Skip to main content

Talk: Compositional Reasoning in Robot Learning

Danfei Xu: Ph.D. Candidate, Stanford University

Event Details

Date
Tuesday, March 23, 2021
Time
4-5 p.m.
Location
Description

Abstract: To carry out diverse tasks in everyday human environments, future robots must generalize beyond the knowledge they are equipped with. However, despite recent advances in “end-to-end” deep learning, today’s robot learning methods are still limited to specializing in one task at a time. At the same time, humans perform everyday tasks with ease. But instead of learning each task in silos, we distill reusable abstractions from our daily experiences and solve new tasks by composing known building blocks. Such compositional reasoning capability is crucial for developing future robots that are both competent and versatile.

In this talk, I will present my works on building compositional reasoning capabilities into robot learning systems. I will start by showing that imposing strong compositional structures (e.g., programs, graphs) on end-to-end robot learning approaches enables systematic generalization across long-horizon object manipulation tasks. Then I will present our recent efforts to relax the structural assumptions in order to bring compositional reasoning closer to real-world settings: learning from unstructured human demonstrations and learning through trial-and-error.

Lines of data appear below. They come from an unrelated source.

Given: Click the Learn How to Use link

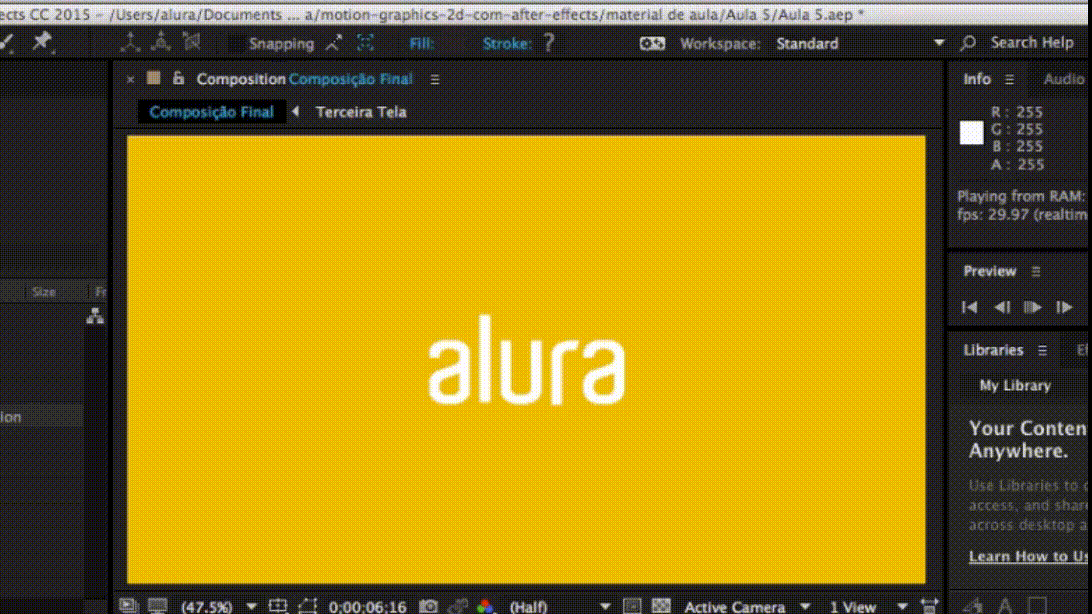Looking at the screenshot, I should point(1029,556).
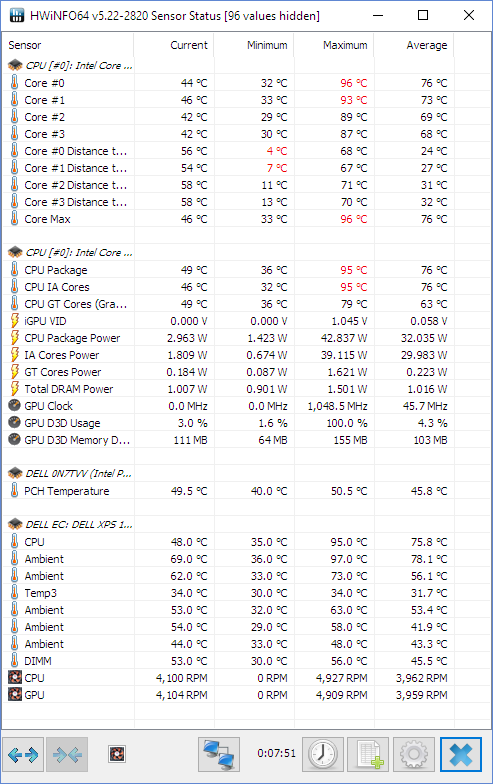Click the network remote monitoring computers icon
Image resolution: width=493 pixels, height=784 pixels.
pyautogui.click(x=218, y=754)
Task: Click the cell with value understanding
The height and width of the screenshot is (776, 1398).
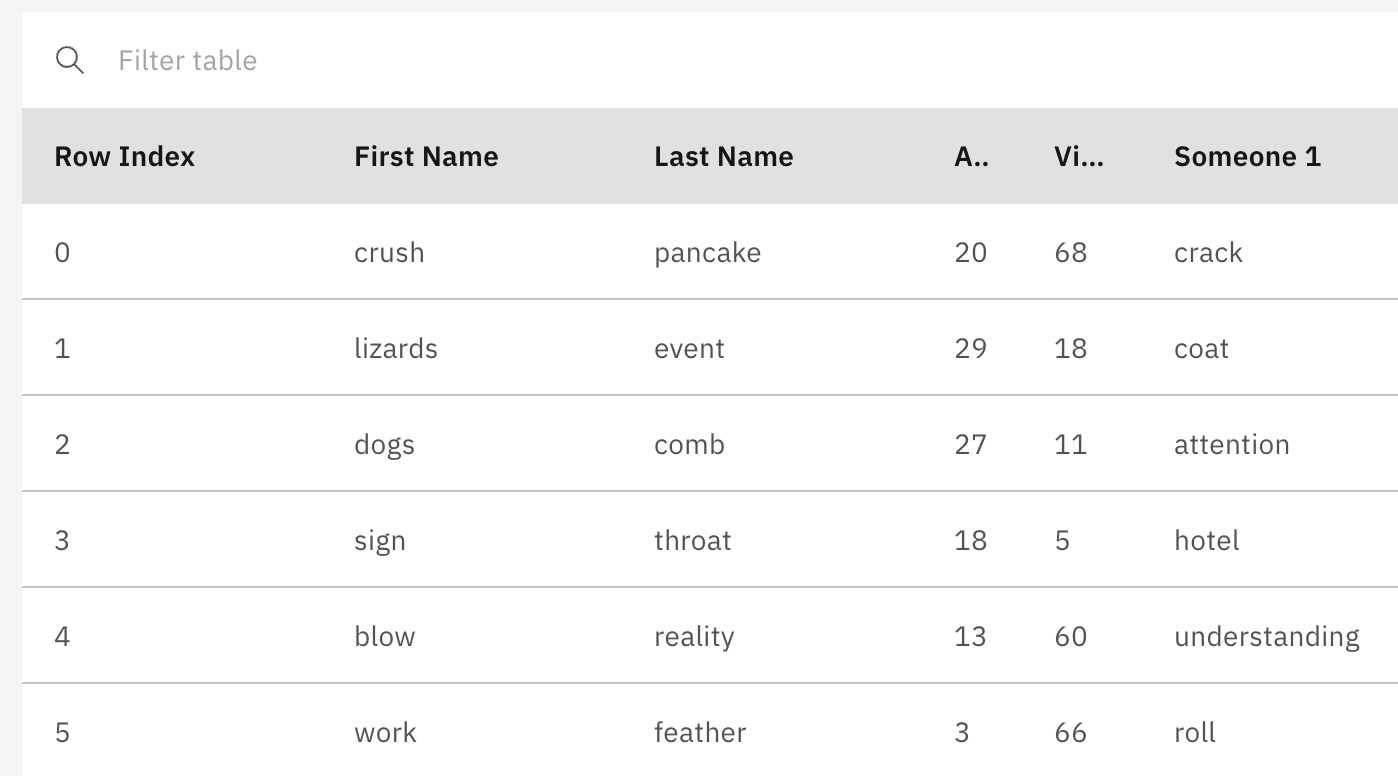Action: click(x=1266, y=636)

Bio: Danfei Xu is a final-year Ph.D. student at Stanford University advised by Silvio Savarese and Fei-Fei Li. His research lies in the intersection of robotics, computer vision, and machine learning. His research goal is to build autonomous agents that can operate in everyday human environments. He obtained a B.S. from Columbia University in 2015 and has spent time at CMU Robotics Institute, Columbia Robotics Lab, Autodesk Research, Zoox, and DeepMind.